CONGENITAL GLAUCOMA BEFORE AND AFTER THE INTRODUCTION OF MICROSURGERY

Abstract
Primary trabeculotomy (in five eyes "converted" to trabeculectomy) normalized the tension in all 21 eyes with congenital glaucoma without associated diseases, (mean postoperative tension 12 mmHg, range 8-20 mm). Re-operation was needed for only one eye. Preoperatively glaucomatous cupping was present in 18 of these 21 eyes. Ten of the 18 eyes with glaucomatous cupping were operated upon before the age of 6 months two before 11 months and the appearance of the disc was normalized in these 12 eyes.

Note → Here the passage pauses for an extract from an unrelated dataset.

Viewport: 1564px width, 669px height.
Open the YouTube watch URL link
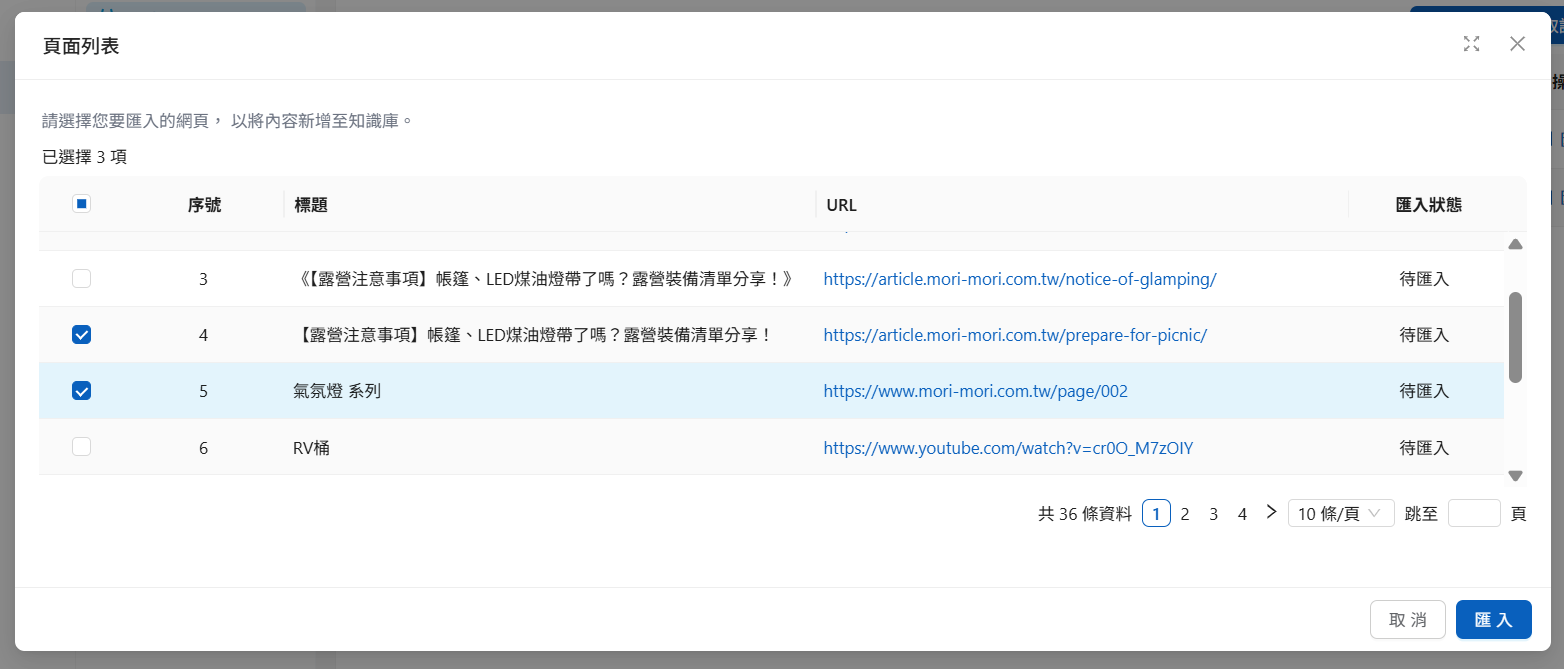1008,448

Repeated trabeculotomy, -ectomy was without success in three of five operated eyes in patients with congenital glaucoma of several years duration previously treated by "macrosurgery". In patients with associated diseases normal tension was achieved by means of trabeculotomy/-ectomy in two eyes in two Sturge-Weber children with unilateral congenital glaucoma and in both eyes in a child with a chromosomal defect with bilateral congenital glaucoma. Repeated trabeculotomy/ectomy was on the other hand without success in a child with bilateral aniridia with congenital glaucoma and hydrocephalus. Presupposing acute or subacute microsurgery, the present operative results of congenital glaucoma without diseases are far better than those obtained in previous decades by "macrosurgery" which, despite frequent re-operations, effected normalization of the tension in only 61% of the eyes (11 of 26 patients (42%) with bilateral congenital glaucoma without associated diseases and treated by macrosurgery in previous decades were under the Care of the Blind).